# Therapy does it work?



## LoneWolf14 (Dec 18, 2014)

How much has therapy helped you? I'm starting to get depressed again and don't feel like going through it again then going back to my mild depression. Between SA and Depression its affecting my life and work horridly. Been thinking a lot lately on my causes but with depression I can't bring myself to do anything but nothing or wanna start drinking again.


----------



## brianproc (Jan 29, 2011)

LoneWolf14 said:


> How much has therapy helped you? I'm starting to get depressed again and don't feel like going through it again then going back to my mild depression. Between SA and Depression its affecting my life and work horridly. Been thinking a lot lately on my causes but with depression I can't bring myself to do anything but nothing or wanna start drinking again.


Hi Lonewolf,

Just to give some insight.I've being seeing a private psychologist/counsellor for a while now and it really has helped me in terms of exploring who I am as a person and what I have to offer the world.

I never really had depression as such,just an issue with my self image and social anxiety,how I perceived myself and how I thought other people perceived me.As you can image this caused a lot of problems in my life,both in work and socially.

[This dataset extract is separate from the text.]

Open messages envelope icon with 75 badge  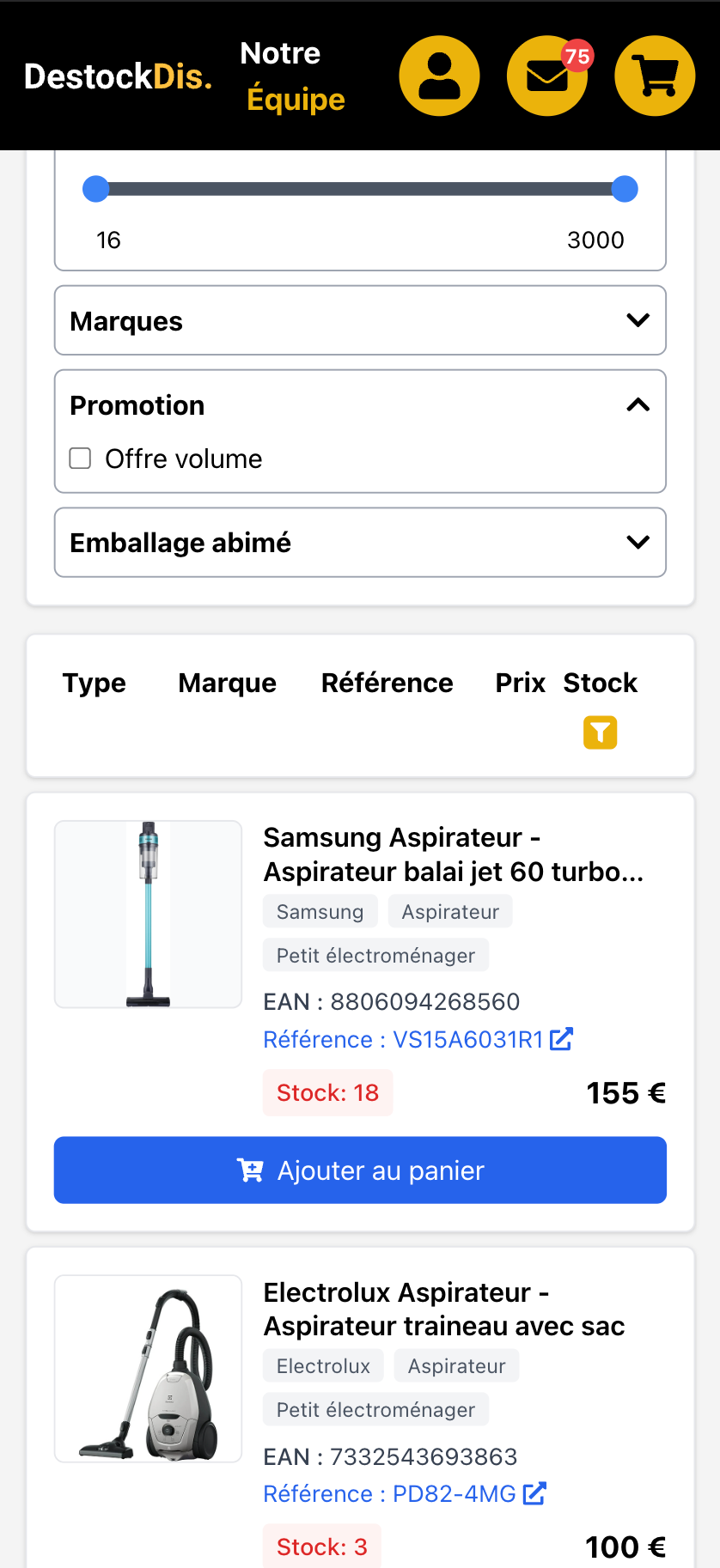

I turned to drink and drugs for a long time to deal with my issues but thankfully I found a way to deal with my problems(I don't drink anymore or do recreational drugs)I just rely on myself and my family to get me through those difficult times.I'm very blessed to have a family who supports me and loves me.A lot of people in the world don't have that.

So in summary I would suggest you go for it and get help,don't be like I was and bottle it up and pretend it's not happening or be fearful of people and just fed up in general.Life is very short and we spend so much time wrapped up in our own little bubble of hurt,of loneliness,of fear,never knowing that we are people,we have rights,we feel....I don't want to be too philosophical about it but therapy is a great way of getting to the heart of the issues,finding out about yourself,how you can improve your life.

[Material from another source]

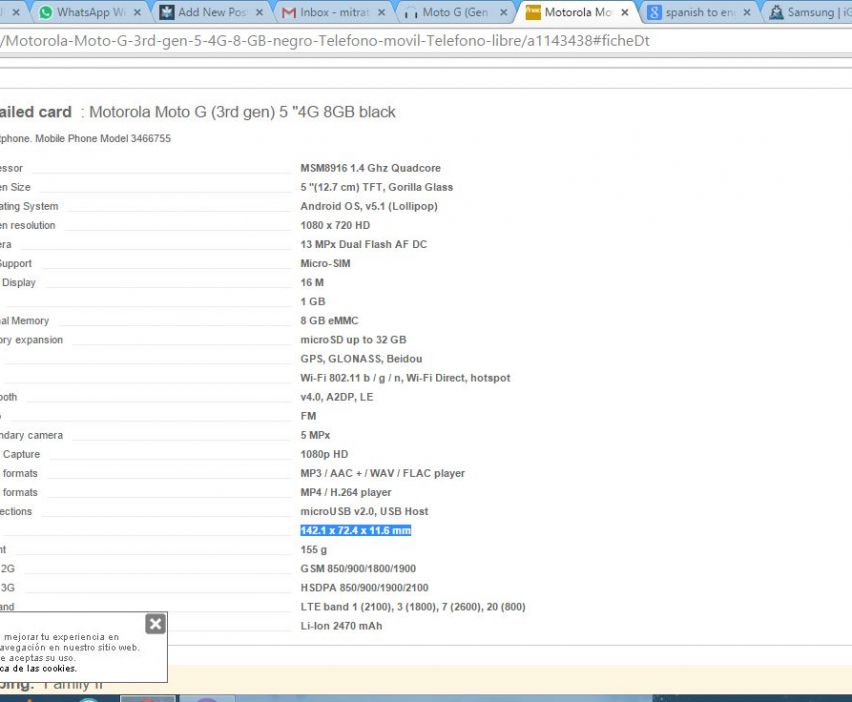Dismiss the cookie notice with its X button

pyautogui.click(x=155, y=624)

I find mindfulness great for those times when I felt alone,maybe a bit sad(maybe I did have some depression lol.,that coupled with therapy really helped me in the long run...It can be expensive though that's the only downside to it but if you get something from it then it's worth the money.

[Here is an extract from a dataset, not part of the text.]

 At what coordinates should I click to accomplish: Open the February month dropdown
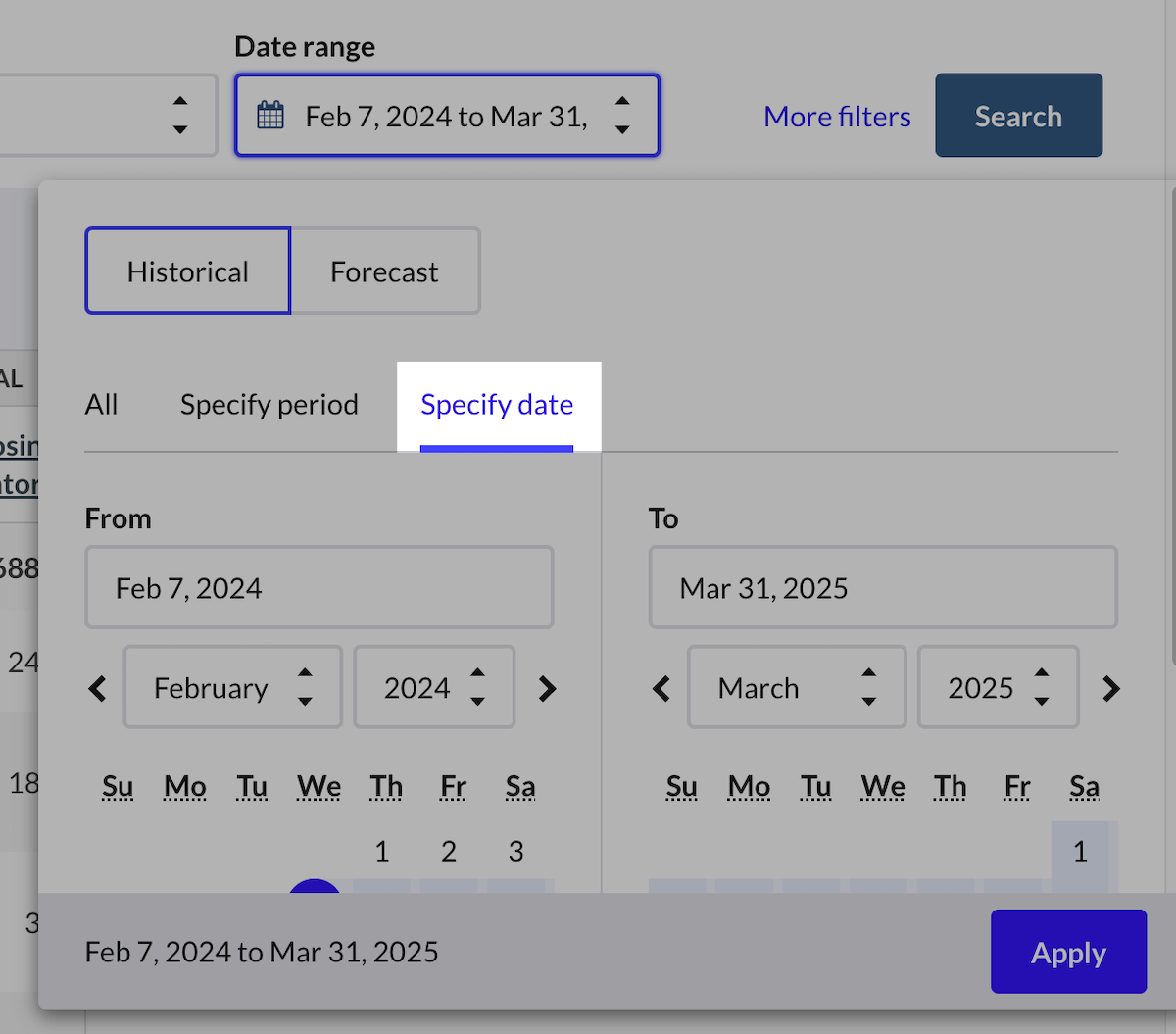pos(232,687)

As I said before I don't drink or smoke etc etc...so I might as well spend money on me,on my mental health..its really important to feel right.

Hope that helped somewhat.
Cheers.


----------



## novalax (Jun 7, 2013)

it has never helped me much, but I'm naturally very introspective. if you are not then id recommend therapy, but if you are then in my experience you wont hear anything that you've not already thought about.


----------



## LoneWolf14 (Dec 18, 2014)

brianproc said:


> Hi Lonewolf,
> 
> Just to give some insight.I've being seeing a private psychologist/counsellor for a while now and it really has helped me in terms of exploring who I am as a person and what I have to offer the world.
> 
> ...


Thanks for replying to my thread. I'm glad therapy went well for you. I'll probably go ahead an contact a therapist sometime soon. I keep going between I know I need help an denial. It's difficult.


----------



## brianproc (Jan 29, 2011)

LoneWolf14 said:


> Thanks for replying to my thread. I'm glad therapy went well for you. I'll probably go ahead an contact a therapist sometime soon. I keep going between I know I need help an denial. It's difficult.


Hi,

You'll never know unless to take the plunge and try it out.If you don't get anything out of it you can always just knock it on the head.Counselling isn't for everyone though.I'm very talkative by nature and I really like to get things off my chest,no matter how small and insignificant they are and I like to explore myself.

I've seen many psychologists over the years through the local mental health services and to be honest with you I never really clicked with them until I found my new psychologist/counsellor and we just hit it off straight away.

Take care and good luck.


----------